§ **TASK OBJECTIVE**
Reproduce the data from the line containing "Identify the location of Menu." through the line containing "Looking at the image, I should click on (1105, 98).", including both of those lines, and nothing else.

§ **PROVIDED RECORDS**
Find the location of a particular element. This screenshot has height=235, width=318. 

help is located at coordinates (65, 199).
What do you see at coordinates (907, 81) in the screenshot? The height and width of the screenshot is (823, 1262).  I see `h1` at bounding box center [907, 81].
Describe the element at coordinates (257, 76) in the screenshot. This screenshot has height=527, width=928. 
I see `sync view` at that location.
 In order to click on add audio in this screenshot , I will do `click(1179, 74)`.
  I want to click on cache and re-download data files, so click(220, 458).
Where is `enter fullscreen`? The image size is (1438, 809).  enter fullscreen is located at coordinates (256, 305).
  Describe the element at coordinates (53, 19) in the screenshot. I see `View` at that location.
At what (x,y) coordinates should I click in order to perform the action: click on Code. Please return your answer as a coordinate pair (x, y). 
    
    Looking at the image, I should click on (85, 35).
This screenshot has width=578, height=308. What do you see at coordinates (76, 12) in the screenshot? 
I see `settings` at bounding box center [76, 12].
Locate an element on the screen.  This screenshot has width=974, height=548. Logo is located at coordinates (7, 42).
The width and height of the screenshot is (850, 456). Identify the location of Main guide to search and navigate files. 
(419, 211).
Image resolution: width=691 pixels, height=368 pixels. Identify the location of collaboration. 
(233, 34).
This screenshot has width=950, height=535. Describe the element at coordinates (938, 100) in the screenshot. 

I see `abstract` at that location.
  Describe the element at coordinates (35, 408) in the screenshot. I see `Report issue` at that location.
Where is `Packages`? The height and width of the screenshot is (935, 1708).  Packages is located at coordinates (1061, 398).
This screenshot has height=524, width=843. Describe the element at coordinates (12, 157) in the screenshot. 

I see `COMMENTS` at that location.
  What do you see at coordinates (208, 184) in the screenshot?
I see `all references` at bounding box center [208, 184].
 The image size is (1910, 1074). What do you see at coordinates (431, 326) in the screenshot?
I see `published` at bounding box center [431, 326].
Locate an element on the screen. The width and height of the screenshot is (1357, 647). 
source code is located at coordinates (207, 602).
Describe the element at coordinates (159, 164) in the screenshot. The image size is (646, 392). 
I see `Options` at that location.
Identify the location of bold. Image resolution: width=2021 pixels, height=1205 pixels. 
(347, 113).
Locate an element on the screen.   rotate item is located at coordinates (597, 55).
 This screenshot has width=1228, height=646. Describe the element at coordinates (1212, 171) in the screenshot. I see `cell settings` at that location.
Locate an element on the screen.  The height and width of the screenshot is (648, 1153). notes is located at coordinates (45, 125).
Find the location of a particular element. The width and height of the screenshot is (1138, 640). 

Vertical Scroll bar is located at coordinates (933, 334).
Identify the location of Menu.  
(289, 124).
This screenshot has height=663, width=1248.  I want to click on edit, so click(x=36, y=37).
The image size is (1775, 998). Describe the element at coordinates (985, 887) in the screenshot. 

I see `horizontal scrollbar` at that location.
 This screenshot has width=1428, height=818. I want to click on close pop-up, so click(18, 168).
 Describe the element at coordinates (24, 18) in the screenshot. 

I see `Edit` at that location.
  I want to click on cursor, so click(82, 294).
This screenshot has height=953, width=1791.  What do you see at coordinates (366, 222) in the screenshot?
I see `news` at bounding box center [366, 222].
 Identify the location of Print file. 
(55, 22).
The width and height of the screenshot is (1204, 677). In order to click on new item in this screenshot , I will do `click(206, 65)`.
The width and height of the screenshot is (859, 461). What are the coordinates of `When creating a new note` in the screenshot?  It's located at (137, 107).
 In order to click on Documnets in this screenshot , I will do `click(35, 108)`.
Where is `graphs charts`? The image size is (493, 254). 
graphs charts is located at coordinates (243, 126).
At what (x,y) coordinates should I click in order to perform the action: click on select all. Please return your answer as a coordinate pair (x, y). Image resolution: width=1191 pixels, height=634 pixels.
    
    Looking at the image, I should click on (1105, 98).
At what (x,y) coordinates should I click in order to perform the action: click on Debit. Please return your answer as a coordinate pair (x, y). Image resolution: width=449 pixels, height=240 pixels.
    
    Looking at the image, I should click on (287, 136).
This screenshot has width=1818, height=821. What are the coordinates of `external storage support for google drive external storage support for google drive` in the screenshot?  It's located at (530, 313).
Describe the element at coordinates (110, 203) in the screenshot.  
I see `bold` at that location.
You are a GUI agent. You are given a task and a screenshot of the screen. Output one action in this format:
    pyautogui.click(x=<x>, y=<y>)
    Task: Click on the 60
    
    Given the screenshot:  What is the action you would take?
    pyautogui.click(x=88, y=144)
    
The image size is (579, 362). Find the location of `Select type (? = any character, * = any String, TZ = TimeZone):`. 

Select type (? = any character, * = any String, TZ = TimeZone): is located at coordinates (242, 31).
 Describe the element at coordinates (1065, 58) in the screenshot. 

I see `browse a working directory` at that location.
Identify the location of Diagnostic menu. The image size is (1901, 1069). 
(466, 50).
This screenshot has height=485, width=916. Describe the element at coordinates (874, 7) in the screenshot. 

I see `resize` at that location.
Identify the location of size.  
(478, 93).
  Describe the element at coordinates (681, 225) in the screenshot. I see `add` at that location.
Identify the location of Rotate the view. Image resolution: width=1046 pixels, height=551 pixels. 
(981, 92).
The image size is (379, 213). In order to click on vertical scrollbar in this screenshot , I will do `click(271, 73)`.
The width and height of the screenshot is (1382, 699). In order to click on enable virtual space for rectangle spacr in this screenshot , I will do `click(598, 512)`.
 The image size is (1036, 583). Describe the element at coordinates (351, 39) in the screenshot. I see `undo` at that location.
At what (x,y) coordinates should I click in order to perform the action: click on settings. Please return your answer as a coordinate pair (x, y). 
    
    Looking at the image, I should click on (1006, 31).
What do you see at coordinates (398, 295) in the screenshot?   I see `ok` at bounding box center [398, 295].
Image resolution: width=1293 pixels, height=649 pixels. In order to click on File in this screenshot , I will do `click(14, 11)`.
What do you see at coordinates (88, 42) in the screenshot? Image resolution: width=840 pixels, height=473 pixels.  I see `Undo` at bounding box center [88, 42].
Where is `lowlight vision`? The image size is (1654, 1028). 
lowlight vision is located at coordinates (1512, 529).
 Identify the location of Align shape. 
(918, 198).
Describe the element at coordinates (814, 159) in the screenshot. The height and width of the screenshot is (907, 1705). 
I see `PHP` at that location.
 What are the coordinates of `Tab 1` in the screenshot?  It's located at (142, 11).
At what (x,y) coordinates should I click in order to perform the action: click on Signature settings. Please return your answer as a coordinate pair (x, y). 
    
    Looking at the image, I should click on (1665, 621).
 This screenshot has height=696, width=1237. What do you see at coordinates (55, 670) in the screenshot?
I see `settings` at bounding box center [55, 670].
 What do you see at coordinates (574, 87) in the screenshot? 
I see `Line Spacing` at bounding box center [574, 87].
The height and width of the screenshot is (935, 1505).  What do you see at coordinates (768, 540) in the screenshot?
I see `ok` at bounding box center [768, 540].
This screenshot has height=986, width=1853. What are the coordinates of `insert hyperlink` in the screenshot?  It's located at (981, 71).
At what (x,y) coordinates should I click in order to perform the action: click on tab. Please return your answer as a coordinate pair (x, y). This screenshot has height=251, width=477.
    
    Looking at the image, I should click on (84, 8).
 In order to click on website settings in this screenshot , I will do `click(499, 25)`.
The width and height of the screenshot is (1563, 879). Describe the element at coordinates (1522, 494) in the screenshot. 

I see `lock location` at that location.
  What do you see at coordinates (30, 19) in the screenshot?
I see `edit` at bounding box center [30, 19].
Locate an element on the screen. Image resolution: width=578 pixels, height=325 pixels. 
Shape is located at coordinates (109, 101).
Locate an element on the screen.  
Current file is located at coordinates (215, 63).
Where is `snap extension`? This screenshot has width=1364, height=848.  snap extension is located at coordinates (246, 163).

§ **CORRECT RESPONSE**
Identify the location of Menu.  
(289, 124).
This screenshot has height=663, width=1248.  I want to click on edit, so click(x=36, y=37).
The image size is (1775, 998). Describe the element at coordinates (985, 887) in the screenshot. 

I see `horizontal scrollbar` at that location.
 This screenshot has width=1428, height=818. I want to click on close pop-up, so click(18, 168).
 Describe the element at coordinates (24, 18) in the screenshot. 

I see `Edit` at that location.
  I want to click on cursor, so click(82, 294).
This screenshot has height=953, width=1791.  What do you see at coordinates (366, 222) in the screenshot?
I see `news` at bounding box center [366, 222].
 Identify the location of Print file. 
(55, 22).
The width and height of the screenshot is (1204, 677). In order to click on new item in this screenshot , I will do `click(206, 65)`.
The width and height of the screenshot is (859, 461). What are the coordinates of `When creating a new note` in the screenshot?  It's located at (137, 107).
 In order to click on Documnets in this screenshot , I will do `click(35, 108)`.
Where is `graphs charts`? The image size is (493, 254). 
graphs charts is located at coordinates (243, 126).
At what (x,y) coordinates should I click in order to perform the action: click on select all. Please return your answer as a coordinate pair (x, y). Image resolution: width=1191 pixels, height=634 pixels.
    
    Looking at the image, I should click on (1105, 98).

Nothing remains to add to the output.